Ghost nodes are gaps in the identifier space, and if you are working with irregularly structured XML documents you can actually easily exceed the available resources on a 64bit machine. An example of a irregularly structured document could be a dictionary that has hundreds of thousands of entries, which on average have 2-3 definitions, but a handful have like 60 definitions…this causes the identifier space padding to get bloated with tons of ghost nodes.

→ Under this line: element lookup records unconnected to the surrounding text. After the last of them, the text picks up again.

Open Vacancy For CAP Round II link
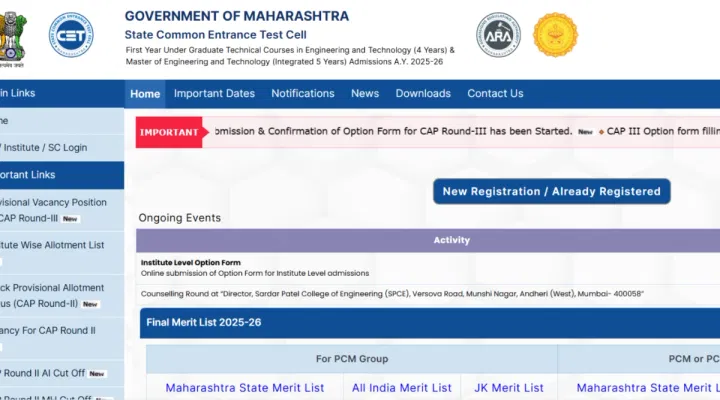Image resolution: width=720 pixels, height=400 pixels. pyautogui.click(x=48, y=330)
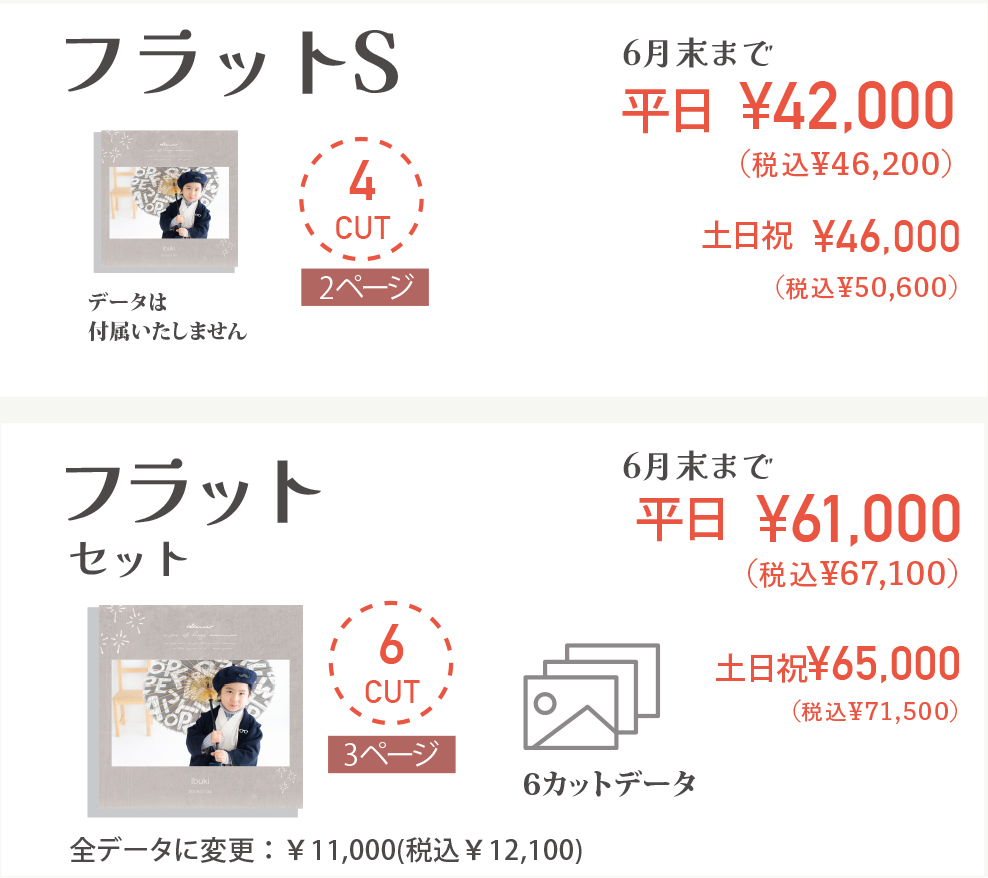
Task: Click the (税込¥71,500) tax-included text
Action: [x=875, y=711]
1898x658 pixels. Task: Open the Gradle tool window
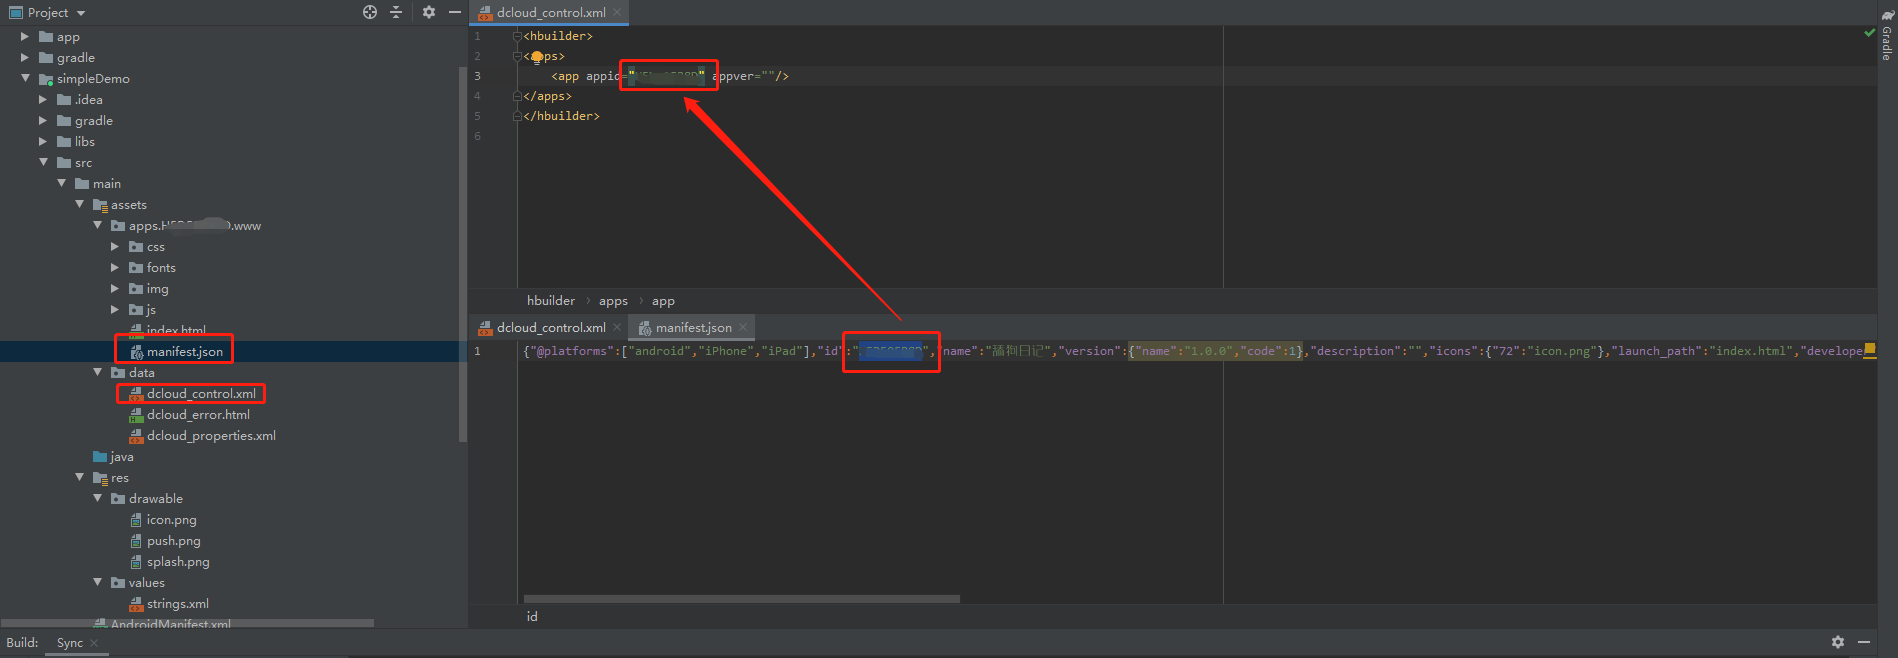[x=1886, y=42]
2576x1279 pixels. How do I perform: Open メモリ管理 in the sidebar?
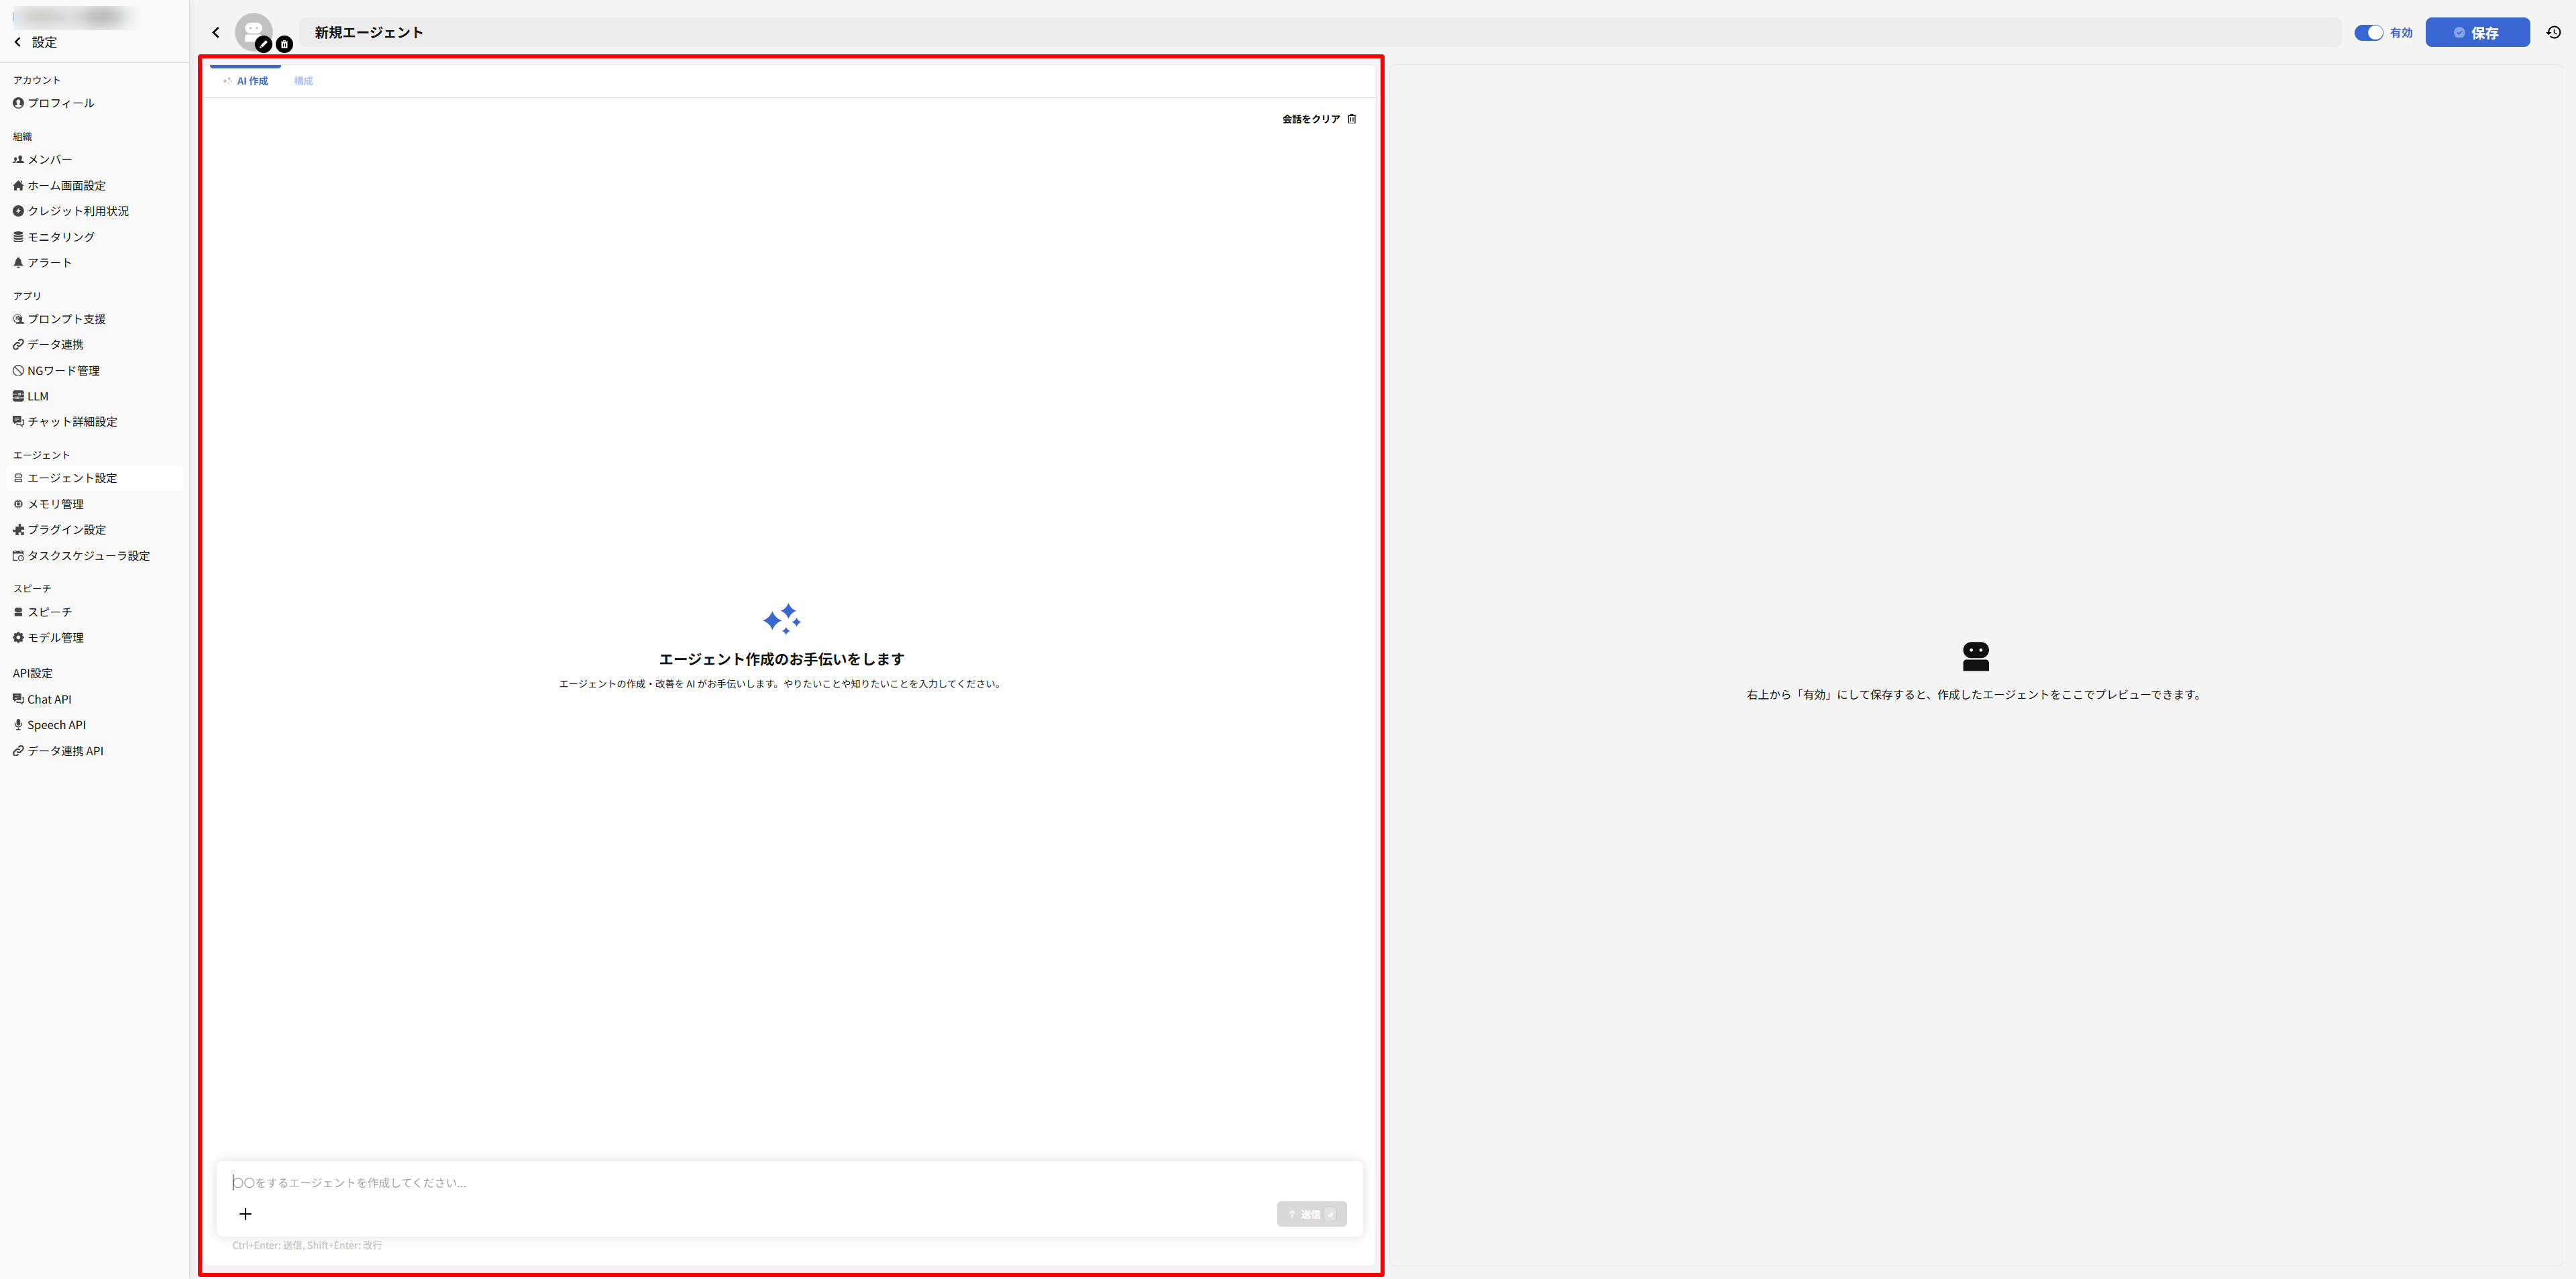tap(55, 504)
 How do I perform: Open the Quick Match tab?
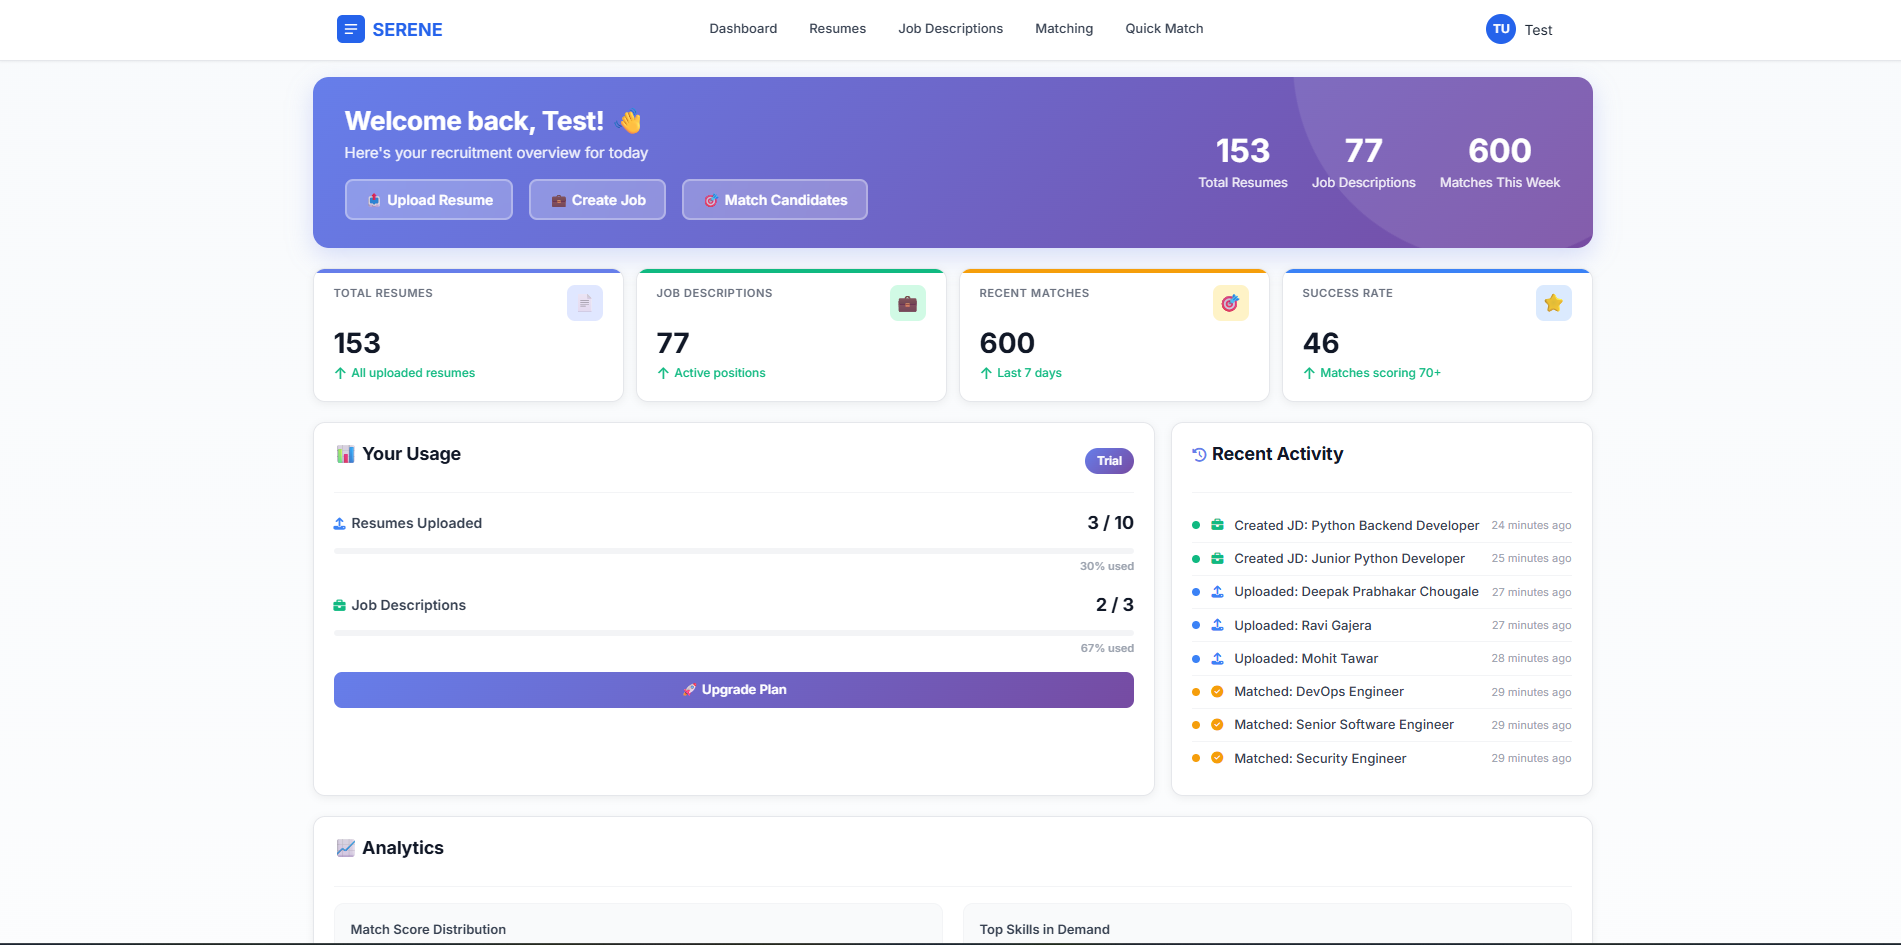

If you are interested about any of this take a look at eXist: An Open Source XML Database by Wolfgang Meier. David also recommended XQuery - The XML Query Language by Micael Brundage for learning more about XQuery. In the future David said there is work going on at W3C on extensions to search and update: XQuery Search and Update, which will be good to keep an eye on.
All in all I like XQuery and I’m glad that I finally seem to understand it enough to consider it part of my tool set. I’d like to see XQuery used in say a Java program much like SQL is used via JDBC–and be able to get back results say as JDOM or XOM objects. I must admit I’m not so interested in using XQuery as a general programming language though.